Stored data entries
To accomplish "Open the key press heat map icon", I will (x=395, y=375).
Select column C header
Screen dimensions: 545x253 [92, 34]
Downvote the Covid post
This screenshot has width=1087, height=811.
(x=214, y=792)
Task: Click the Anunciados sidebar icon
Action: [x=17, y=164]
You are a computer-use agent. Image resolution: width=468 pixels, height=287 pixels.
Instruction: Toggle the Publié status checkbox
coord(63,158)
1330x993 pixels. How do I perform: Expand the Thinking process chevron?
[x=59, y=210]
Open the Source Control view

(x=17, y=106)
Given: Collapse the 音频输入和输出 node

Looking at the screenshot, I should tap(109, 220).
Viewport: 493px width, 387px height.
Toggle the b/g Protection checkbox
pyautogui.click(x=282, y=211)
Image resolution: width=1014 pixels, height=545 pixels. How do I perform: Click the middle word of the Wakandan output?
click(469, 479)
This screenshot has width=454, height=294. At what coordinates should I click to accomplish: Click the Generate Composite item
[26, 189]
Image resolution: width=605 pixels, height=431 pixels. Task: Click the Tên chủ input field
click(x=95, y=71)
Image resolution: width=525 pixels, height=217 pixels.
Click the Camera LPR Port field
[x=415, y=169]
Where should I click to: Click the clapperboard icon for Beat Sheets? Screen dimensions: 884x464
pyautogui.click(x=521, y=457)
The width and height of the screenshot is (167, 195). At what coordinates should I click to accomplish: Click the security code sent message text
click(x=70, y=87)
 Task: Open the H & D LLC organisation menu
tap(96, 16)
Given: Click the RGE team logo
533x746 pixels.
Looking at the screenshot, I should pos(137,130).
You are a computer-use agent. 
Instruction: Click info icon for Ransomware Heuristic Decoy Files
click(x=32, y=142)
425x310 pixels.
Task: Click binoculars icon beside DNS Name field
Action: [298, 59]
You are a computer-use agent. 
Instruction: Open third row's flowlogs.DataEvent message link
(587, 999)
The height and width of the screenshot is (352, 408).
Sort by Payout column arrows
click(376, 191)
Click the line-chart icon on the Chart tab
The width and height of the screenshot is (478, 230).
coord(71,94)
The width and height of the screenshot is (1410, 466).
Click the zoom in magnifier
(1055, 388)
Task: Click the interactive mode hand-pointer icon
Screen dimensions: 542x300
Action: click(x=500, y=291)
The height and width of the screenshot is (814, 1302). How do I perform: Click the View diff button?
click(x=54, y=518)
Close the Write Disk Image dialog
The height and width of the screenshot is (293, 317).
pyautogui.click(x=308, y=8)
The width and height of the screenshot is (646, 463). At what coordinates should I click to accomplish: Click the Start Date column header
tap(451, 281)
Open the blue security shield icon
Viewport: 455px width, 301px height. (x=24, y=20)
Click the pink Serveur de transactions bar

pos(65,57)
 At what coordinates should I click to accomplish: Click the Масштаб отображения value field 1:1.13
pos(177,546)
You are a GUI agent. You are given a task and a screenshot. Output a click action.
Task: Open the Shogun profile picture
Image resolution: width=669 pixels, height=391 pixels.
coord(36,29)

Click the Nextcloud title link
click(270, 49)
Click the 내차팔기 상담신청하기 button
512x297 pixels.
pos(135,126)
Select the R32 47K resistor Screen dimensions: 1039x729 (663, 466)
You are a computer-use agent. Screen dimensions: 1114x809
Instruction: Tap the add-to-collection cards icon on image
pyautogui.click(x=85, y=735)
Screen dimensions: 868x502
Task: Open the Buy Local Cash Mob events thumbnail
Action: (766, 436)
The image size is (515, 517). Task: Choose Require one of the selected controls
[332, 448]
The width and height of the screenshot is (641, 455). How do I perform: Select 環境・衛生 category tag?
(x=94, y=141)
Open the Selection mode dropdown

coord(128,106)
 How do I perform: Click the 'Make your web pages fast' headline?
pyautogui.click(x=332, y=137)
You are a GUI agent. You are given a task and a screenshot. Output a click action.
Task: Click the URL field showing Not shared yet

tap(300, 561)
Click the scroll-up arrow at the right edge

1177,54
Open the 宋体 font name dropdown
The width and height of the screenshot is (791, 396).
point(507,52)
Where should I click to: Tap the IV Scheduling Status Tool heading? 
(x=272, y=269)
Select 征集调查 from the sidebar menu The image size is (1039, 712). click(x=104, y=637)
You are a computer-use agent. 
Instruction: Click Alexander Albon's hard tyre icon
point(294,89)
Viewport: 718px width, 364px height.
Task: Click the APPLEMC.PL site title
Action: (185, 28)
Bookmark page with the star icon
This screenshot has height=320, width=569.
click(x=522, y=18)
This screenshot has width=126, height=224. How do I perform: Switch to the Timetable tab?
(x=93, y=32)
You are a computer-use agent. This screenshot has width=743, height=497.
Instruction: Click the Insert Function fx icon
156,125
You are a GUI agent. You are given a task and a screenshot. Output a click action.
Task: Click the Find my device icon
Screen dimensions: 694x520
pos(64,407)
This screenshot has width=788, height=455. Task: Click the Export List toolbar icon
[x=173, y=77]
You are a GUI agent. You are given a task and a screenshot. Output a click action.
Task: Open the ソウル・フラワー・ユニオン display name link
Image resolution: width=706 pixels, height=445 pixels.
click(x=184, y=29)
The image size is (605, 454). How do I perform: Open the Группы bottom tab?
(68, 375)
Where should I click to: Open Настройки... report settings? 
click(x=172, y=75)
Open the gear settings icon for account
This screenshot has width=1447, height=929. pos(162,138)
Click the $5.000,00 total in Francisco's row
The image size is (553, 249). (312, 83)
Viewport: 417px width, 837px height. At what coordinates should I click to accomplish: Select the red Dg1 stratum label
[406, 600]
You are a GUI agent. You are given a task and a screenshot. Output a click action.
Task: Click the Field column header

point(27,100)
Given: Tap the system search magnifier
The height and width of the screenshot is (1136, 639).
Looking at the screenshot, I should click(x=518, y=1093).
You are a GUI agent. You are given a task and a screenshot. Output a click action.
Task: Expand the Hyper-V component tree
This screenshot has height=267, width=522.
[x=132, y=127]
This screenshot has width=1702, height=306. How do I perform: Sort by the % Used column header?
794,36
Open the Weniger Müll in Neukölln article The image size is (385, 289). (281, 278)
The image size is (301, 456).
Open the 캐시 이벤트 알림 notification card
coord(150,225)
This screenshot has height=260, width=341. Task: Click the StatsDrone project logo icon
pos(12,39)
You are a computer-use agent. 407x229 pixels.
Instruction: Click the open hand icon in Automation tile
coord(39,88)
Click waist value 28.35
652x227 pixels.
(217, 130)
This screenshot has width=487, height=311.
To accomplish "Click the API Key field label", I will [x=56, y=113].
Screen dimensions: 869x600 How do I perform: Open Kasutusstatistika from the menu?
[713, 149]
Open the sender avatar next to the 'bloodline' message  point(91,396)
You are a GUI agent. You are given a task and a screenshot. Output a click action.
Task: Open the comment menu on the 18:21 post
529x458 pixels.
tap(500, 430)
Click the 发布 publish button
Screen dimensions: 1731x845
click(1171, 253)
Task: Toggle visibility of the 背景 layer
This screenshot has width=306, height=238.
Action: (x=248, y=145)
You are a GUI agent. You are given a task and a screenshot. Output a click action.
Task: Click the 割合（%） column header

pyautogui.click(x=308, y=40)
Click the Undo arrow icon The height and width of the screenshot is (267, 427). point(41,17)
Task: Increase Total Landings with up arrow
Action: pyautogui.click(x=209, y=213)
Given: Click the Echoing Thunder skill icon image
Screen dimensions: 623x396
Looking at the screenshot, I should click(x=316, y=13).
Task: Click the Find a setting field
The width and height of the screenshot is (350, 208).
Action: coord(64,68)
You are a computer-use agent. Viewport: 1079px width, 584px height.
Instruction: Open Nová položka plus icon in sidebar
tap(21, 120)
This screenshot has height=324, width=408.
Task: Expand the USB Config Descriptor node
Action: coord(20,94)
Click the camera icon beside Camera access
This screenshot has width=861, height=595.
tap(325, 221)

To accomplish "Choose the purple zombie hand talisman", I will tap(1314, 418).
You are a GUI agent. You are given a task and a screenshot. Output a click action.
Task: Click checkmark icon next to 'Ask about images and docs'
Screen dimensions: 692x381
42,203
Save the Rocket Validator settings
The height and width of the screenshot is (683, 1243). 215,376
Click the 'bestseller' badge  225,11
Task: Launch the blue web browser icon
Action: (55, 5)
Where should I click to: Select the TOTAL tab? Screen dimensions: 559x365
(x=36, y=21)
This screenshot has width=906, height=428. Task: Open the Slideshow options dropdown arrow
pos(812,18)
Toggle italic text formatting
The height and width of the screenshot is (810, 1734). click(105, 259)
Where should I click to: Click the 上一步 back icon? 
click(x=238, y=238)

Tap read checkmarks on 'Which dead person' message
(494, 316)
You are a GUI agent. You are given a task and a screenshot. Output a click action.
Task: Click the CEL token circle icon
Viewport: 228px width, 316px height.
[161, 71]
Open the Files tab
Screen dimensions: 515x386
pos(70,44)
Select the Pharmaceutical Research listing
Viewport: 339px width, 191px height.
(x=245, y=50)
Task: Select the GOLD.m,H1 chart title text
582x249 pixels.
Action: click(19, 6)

**Problem statement**
Every line above with the word "will" is to be copied out.

**Answer to this problem**
To accomplish "Open the key press heat map icon", I will (x=395, y=375).
To accomplish "Click the API Key field label", I will [x=56, y=113].
To accomplish "Choose the purple zombie hand talisman", I will tap(1314, 418).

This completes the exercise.